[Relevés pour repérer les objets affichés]
►
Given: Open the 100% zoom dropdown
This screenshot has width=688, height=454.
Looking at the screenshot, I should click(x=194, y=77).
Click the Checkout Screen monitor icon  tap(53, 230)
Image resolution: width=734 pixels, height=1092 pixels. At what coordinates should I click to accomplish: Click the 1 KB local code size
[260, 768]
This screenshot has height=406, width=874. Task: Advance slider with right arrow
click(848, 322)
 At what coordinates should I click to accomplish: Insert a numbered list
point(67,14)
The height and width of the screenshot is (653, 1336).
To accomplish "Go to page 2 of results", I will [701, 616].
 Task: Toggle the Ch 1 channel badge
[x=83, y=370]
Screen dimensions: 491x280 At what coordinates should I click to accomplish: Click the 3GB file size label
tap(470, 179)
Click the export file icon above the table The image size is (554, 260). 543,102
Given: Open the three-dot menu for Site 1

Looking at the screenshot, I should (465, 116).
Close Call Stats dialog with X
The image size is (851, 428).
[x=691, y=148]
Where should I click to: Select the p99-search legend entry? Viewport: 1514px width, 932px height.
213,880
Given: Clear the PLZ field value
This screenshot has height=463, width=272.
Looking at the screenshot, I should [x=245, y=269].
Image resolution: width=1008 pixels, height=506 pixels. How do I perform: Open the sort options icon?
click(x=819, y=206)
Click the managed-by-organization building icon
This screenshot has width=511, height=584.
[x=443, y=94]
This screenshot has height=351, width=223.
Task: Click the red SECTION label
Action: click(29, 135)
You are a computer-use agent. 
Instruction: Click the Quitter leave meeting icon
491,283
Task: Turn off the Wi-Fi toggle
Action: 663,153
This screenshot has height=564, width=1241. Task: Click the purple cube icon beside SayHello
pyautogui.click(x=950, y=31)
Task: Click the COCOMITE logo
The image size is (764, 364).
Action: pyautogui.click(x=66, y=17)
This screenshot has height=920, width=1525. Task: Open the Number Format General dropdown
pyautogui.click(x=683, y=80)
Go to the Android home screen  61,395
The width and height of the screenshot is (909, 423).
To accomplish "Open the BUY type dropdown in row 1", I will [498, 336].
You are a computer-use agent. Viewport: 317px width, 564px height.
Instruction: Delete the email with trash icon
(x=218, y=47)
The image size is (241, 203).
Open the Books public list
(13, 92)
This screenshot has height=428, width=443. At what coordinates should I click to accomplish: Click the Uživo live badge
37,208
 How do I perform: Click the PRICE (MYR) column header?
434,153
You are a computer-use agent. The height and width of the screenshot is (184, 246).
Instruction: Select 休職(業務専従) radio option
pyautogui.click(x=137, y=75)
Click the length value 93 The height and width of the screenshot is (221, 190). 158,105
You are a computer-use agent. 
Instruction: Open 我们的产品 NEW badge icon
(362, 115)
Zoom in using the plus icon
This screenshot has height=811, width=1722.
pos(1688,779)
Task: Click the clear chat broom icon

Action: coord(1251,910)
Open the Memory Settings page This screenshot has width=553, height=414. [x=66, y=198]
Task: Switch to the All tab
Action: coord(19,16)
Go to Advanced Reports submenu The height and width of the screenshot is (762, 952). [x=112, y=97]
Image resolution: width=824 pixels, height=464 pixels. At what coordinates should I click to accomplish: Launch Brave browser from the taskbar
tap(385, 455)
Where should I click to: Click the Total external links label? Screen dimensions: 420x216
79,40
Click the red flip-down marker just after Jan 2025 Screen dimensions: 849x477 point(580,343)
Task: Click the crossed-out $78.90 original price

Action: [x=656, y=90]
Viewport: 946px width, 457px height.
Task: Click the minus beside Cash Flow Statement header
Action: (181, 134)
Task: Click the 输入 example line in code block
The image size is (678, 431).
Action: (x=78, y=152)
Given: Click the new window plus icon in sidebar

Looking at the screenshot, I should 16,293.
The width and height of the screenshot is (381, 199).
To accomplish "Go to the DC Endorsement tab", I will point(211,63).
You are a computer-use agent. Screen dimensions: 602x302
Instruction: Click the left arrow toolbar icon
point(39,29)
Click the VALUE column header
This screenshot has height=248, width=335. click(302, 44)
◄
Mets à jour les items en partant du début et en terminant à la ligne contenant « Click the Checkout » incluse : remplace « dropdown » par « menu » et laisse tout le reste tel quel.

Given: Open the 100% zoom menu
This screenshot has width=688, height=454.
Looking at the screenshot, I should click(x=194, y=77).
Click the Checkout Screen monitor icon  tap(53, 230)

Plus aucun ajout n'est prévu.